Pull out every line of the listing that has the word "image". Case counts.

## START Records to process

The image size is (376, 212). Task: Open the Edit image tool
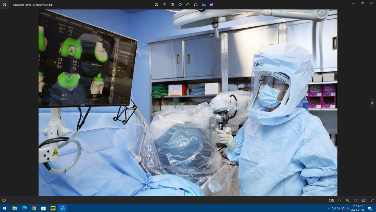click(x=157, y=5)
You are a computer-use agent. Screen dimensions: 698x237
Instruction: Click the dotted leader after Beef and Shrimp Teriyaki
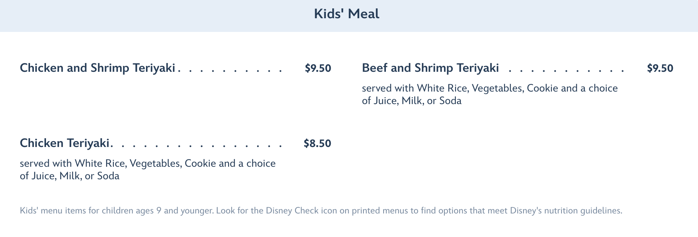566,70
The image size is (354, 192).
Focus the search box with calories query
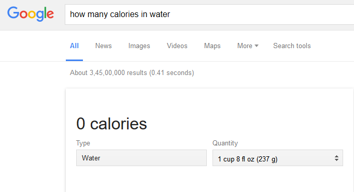209,14
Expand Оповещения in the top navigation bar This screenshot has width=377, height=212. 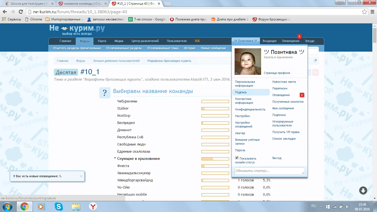[290, 41]
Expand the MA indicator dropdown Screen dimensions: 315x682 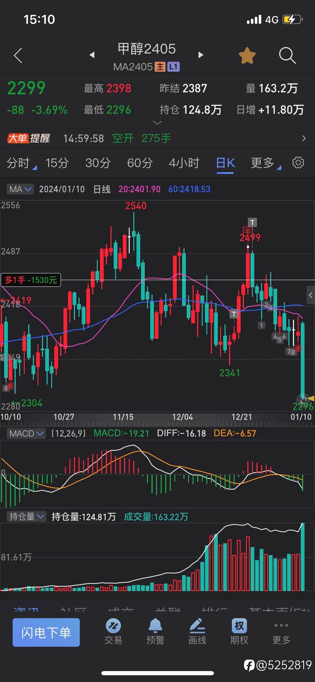tap(20, 189)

## END Records to process

* [Full answer]:
The image size is (376, 212). Task: Open the Edit image tool
The image size is (354, 192).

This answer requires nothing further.